The benefits of using microwaves for heating materials are well-known and have been widely recognized over the last decades. In microwave processing, energy is rapidly transformed into heat inside the materials through electromagnetic (EM) radiation, whereas in conventional heating, thermal energy is merely propagated throughout the volume of the specimen by an external heating source.

Numerous studies on microwave processing have revealed that microwave technology significantly reduces reaction time and influences material properties1,2,3,4,5,6,7. Moreover, an important decrease has been reported in the reaction temperature of hundreds of degrees centigrade in comparison to conventional heating means1 which was associated to a substantial decrease in the apparent activation energy.

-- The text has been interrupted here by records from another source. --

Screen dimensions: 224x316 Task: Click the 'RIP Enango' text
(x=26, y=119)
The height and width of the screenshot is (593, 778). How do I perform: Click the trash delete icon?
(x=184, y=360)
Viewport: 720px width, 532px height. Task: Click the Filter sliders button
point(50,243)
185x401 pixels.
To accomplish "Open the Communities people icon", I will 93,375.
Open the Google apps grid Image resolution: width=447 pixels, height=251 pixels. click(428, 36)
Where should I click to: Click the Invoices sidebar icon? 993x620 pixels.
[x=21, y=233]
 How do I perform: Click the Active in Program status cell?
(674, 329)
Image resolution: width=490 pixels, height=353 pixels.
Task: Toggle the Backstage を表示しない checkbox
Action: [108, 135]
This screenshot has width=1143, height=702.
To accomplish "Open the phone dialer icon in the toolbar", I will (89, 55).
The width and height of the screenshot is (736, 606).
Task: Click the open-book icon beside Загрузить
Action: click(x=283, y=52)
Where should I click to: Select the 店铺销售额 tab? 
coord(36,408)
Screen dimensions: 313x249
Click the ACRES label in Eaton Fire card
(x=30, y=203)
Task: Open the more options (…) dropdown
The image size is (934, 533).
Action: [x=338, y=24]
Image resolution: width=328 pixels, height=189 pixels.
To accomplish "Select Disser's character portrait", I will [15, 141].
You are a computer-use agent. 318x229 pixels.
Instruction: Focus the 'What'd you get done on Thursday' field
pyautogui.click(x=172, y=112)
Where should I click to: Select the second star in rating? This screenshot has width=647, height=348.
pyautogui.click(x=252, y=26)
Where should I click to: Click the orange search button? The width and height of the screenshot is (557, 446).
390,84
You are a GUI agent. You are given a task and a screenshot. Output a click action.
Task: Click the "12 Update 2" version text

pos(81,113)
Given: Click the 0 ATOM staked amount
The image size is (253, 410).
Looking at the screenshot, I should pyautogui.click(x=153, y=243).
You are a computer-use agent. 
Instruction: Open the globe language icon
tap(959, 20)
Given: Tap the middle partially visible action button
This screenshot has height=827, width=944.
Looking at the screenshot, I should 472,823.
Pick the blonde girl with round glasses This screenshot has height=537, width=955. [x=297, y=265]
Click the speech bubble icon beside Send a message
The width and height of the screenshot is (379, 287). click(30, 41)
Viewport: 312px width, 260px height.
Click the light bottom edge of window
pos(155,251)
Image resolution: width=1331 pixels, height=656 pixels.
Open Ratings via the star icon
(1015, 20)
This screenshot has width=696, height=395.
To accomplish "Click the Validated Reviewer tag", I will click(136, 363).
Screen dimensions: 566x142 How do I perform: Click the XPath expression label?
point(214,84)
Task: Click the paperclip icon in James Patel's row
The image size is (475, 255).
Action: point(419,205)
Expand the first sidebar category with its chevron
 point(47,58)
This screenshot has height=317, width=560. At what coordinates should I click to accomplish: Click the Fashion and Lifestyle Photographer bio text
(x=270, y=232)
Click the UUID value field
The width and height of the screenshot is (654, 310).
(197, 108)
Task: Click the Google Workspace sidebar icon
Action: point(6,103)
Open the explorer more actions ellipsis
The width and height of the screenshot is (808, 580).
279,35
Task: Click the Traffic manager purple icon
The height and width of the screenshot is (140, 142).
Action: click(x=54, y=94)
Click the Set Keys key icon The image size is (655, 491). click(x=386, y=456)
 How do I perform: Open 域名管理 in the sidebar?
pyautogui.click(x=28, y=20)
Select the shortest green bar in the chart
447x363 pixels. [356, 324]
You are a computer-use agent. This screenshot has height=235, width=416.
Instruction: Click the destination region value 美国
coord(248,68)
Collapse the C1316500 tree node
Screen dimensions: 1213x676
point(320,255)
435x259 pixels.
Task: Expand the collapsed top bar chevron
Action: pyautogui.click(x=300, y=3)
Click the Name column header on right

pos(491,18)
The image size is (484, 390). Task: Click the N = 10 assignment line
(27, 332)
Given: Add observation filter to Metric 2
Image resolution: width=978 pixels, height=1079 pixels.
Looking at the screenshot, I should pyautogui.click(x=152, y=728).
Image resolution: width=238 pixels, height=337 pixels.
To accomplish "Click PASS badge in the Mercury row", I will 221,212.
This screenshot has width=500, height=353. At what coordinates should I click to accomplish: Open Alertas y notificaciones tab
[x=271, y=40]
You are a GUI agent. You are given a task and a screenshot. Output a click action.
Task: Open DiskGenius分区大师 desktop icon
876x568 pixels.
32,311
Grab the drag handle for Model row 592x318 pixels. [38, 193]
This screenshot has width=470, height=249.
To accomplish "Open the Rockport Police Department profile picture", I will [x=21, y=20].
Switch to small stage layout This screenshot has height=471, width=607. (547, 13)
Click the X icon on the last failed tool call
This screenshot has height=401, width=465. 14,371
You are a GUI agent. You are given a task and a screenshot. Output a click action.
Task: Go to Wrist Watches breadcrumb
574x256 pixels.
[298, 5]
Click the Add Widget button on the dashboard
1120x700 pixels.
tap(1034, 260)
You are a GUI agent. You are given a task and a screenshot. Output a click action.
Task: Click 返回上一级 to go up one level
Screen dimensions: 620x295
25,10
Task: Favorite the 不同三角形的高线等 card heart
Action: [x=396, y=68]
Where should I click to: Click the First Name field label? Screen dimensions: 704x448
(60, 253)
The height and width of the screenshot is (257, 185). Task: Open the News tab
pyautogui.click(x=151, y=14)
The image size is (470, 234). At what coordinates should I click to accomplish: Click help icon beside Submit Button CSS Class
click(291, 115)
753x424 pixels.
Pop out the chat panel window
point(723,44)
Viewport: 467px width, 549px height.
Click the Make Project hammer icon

There is a constant debate, however, on whether the observed rate enhancement attained with this ultra-fast microwave dielectric heating is caused by purely thermal effects, or if this is connected to specific or non-thermal microwave effects arising from the interactions between the radiation fields and the material1,6,8,9,10,11,12. While there is no doubt that thermal microwave effects do exist, the specific or non-thermal microwave effects are more difficult to justify and are subject to constant speculation and discussion, as many previously reported non-thermal microwave effects have turned out to be purely thermal in nature8. Solving this significant yet basic problem is thus a major challenge for researchers in the field of microwave processing.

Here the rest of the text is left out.